WHAT YOU ARE ASKED TO DO
Show all the lines in the data below that include the word "computer".

INFORMATION SHOWN
——

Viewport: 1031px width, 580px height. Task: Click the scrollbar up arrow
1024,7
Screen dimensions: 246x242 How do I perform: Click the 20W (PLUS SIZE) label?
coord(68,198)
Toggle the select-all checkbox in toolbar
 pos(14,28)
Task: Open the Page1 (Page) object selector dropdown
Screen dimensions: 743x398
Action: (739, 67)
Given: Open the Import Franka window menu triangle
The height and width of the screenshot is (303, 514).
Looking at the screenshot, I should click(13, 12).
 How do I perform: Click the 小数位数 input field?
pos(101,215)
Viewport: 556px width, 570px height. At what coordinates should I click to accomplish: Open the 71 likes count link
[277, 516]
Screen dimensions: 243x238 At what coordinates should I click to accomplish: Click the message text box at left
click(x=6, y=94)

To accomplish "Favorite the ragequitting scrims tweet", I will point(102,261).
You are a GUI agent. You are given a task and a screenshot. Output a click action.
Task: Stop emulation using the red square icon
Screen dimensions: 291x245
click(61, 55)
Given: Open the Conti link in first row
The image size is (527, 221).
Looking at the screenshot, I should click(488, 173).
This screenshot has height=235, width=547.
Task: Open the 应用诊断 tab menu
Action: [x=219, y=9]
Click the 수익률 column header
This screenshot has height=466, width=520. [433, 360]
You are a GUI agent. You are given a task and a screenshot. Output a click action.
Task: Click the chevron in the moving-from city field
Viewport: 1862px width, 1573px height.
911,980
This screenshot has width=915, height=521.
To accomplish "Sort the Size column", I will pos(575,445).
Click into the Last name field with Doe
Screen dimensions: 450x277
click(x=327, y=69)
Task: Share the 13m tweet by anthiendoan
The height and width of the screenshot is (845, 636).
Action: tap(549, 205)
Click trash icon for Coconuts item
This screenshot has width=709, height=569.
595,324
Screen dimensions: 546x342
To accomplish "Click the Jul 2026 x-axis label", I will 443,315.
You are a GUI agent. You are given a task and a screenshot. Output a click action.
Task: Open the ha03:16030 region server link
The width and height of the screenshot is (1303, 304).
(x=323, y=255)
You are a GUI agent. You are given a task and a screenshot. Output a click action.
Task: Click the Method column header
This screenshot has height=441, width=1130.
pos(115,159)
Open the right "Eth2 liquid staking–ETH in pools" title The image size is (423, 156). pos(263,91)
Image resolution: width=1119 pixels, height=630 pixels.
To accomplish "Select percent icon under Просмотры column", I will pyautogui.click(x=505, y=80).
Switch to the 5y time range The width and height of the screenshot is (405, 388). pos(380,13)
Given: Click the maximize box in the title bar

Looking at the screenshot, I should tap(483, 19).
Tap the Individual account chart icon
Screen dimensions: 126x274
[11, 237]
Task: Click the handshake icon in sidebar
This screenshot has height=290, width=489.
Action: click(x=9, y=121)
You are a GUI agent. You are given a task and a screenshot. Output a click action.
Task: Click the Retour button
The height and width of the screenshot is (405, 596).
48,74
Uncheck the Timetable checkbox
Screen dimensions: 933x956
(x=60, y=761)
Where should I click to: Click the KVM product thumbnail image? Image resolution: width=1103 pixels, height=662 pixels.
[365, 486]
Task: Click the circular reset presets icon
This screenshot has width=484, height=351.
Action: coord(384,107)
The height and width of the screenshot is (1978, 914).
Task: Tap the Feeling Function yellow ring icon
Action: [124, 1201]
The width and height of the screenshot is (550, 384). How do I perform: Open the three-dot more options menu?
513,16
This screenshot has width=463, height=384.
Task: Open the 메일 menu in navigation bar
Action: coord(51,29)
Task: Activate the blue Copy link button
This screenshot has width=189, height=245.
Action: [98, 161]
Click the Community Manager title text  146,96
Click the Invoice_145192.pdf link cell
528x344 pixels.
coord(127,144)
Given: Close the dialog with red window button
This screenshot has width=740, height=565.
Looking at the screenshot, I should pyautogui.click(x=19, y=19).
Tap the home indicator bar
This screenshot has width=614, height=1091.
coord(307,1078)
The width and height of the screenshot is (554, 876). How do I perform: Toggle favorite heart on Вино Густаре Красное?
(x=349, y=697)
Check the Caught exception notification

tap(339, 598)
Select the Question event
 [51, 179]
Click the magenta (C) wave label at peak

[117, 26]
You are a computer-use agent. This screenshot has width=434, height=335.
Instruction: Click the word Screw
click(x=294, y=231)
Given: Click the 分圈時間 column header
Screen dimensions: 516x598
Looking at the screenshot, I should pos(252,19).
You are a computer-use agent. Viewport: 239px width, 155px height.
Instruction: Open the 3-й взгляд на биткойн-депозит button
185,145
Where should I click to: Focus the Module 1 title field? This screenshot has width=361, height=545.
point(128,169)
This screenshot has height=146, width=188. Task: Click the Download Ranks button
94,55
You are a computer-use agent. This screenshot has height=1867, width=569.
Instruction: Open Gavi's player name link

——

OUTPUT BELOW
You are a computer-use agent. This screenshot has width=434, height=335.
You are a computer-use agent. Viewport: 239px width, 155px height.
You are a computer-use agent. This screenshot has height=1867, width=569.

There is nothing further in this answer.